Stonham v Ramrattan and Another
Jurisdiction | England & Wales |
Judge | Lord Justice Lloyd,Lord Justice Longmore,Lord Justice Rix |
Judgment Date | 16 February 2011 |
Neutral Citation | [2011] EWCA Civ 119 |
Docket Number | Case No: A2/2010/1402 |
Court | Court of Appeal (Civil Division) |
Date | 16 February 2011 |
[2011] EWCA Civ 119
[2010] EWHC 1033 and 1059 (Ch)
Mr Justice Mann
ON APPEAL FROM MR REGISTRAR SIMMONDS
Before: Lord Justice Rix
Lord Justice Longmore
and
Lord Justice Lloyd
Case No: A2/2010/1402
IN THE COURT OF APPEAL (CIVIL DIVISION)
ON APPEAL FROM THE HIGH COURT OF JUSTICE
CHANCERY DIVISION
IN BANKRUPTCY
James Mather (instructed under the Bar Pro Bono Scheme) for the Appellants
Stephen Davies Q.C. and Richard Ascroft (instructed by Ashfords LLP) for the Respondent
Hearing date: 3 February 2011
Lord Justice Lloyd:
Introduction
This appeal, brought by Mr Ramrattan and his wife Ms Bortolussi, is against an order of Mr Justice Mann made on 7 May 2010 by which he allowed an appeal by Mr Stonham, the respondent before us, who is the trustee in bankruptcy of Mr Ramrattan. That appeal was brought against an order of Mr Registrar Simmonds made on 26 January 2010.
The proceedings concern property called 76 Rosendale Road, London SE22 which is and has since 1987 been the matrimonial home of Mr Ramrattan and his wife. The issue on the appeal is whether, and if so how, the provisions of section 283A of the Insolvency Act 1986 apply to the facts of the case, which are in some respects unusual. Permission to appeal was given by Lord Justice Mummery explicitly on the basis that the point was of importance.
The appellants are represented, as they were before Mr Justice Mann, by Mr Mather, who acts pro bono. They had acted in person before the registrar. The trustee in bankruptcy is represented by Mr Ascroft, as below, but he is now led by Mr Stephen Davies Q.C.
The property was bought on 13 August 1987 and was then transferred to and registered in the name of Mr Ramrattan. On 28 September 1990, on the face of it, Mr Ramrattan transferred the property into the sole name of his wife by way of gift. She became registered as the sole proprietor on 14 November 1990. The transfer is not in the appeal bundle but it appears that it was stated as being made in consideration of natural love and affection. It later became clear that this document was not all that it appeared to be, but it was at least effective in securing that Ms Bortolussi became the legal owner of the property.
On 16 October 1995 a bankruptcy order was made in relation to Mr Ramrattan, on a petition which had been presented on 15 September 1995. Mr Stonham was appointed as the trustee in bankruptcy on 28 December 1995. At that point Mr Ramrattan's assets vested in Mr Stonham under section 306 of the Insolvency Act. What it was that so vested is defined by section 283 and I will need to refer to that later.

..............................

§ **Directions for this task**
Could you summarize the judgment excerpt above in two sentences?

§ **Collected material**
..............................

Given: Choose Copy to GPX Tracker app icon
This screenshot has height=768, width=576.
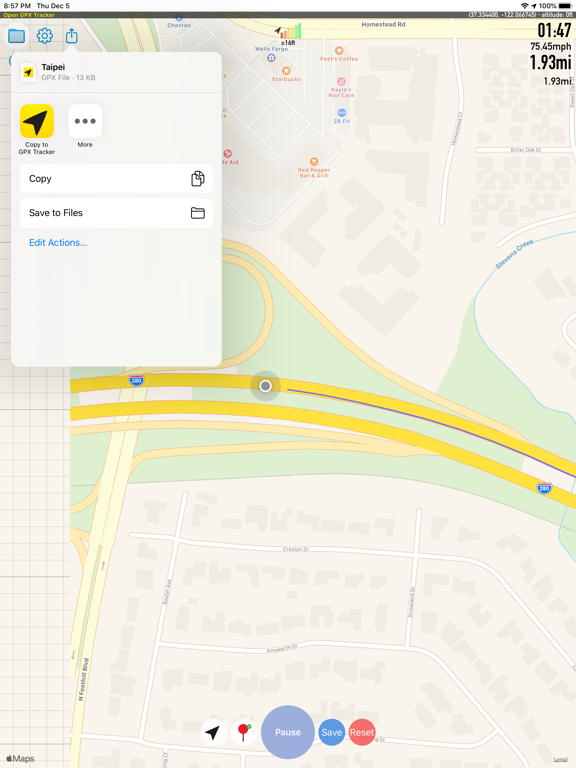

..............................

§ **Expected answer**
Mr Ramrattan and his wife, Ms Bortolussi, are appealing an order of Mr Justice Mann, made on 7 May 2010, that allowed an appeal by Mr Stonham, Mr Ramrattan's trustee in bankruptcy, against an order of Mr Registrar Simmonds. The case concerns 76 Rosendale Road, London SE22, the couple's matrimonial home since 1987, which Mr Ramrattan transferred into his wife's sole name in 1990 before a bankruptcy order was made against him in 1995, and the issue is whether, and if so how, section 283A of the Insolvency Act 1986 applies to these facts.